- **PASSAGE GIVEN**:
The most infuriating aspect of this disaster is that it was completely preventable. The basics of the housing bubble were straightforward. House prices began soaring in the mid-1990s, hugely outpacing the overall rate of inflation. This followed a 100-year-long trend in which nationwide house prices had just kept even with the rate of inflation.
There was no fundamentals-based explanation for the explosion of house prices on either the demand or supply side. Furthermore, there was no remotely comparable increase in rental prices. If the fundamentals of the housing market explained the run-up in house prices, then there should have been a comparable rise in rents. Instead, rents only slightly outpaced inflation in the 1990s, and inflation-adjusted rents actually fell slightly in this decade.
The huge overvaluation in house prices guaranteed trouble when prices adjusted. Homeowners consumed based on the wealth in their home. When housing prices plunged, so too did consumption. The effect of this plunge in demand has been amplified by the collapse of the huge pyramid of creative financing that grew up in the shadow of the bubble and in turn fed its growth. Ever greater levels of leverage on ever more risky loans were the path to big profits in the boom years. This was the path to bankruptcy following the bubble's collapse.
Not only did Federal Reserve Board Chairman Alan Greenspan and the other leading lights of the economic profession fail to see the $8 trillion housing bubble, they somehow failed to recognize the explosion of risky mortgages and the highly leveraged chain of finances built on top of these mortgages.
It would have been hard even for someone without regulatory authority to fail to notice the explosion of these mortgages: sub-prime went from just 8 percent of the market at the beginning of the decade to 25 percent by 2005, but the Fed chair either didn't see this increase or didn't care. As a result, instead of attacking the bubble, those in positions of authority celebrated the rise in homeownership.

- **PARTS OF THE EXERCISE**:
a. Answer each question from the passage on the housing bubble, one line per answer.
(i) When did house prices begin soaring?
(ii) What happened to inflation-adjusted rents in this decade?
(iii) What share of the market had sub-prime mortgages reached by 2005?
b. Summarize the passage on the housing bubble in two sentences.

- **DATASET EXTRACT**:

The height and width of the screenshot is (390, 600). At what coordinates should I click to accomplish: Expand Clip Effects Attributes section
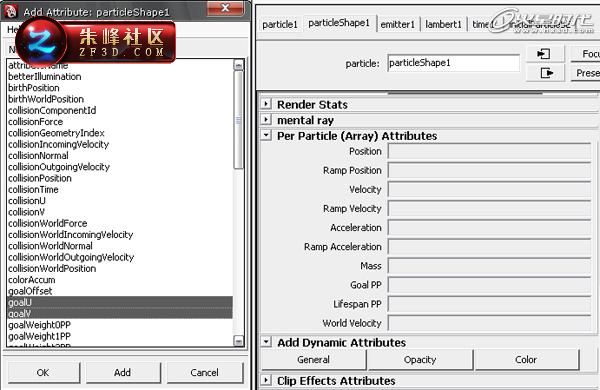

- **ANSWERS FOR THIS EXERCISE**:
a.
(i) In the mid-1990s.
(ii) They fell slightly.
(iii) 25 percent.

b. House prices soared far beyond inflation from the mid-1990s with no basis in fundamentals, as rents showed no comparable rise. When the overvalued prices plunged, consumption fell and the risky, highly leveraged financing built on the bubble collapsed, yet Alan Greenspan and other leading economists had failed to see the bubble or the explosion of risky mortgages, and those in authority celebrated rising homeownership instead of attacking the bubble.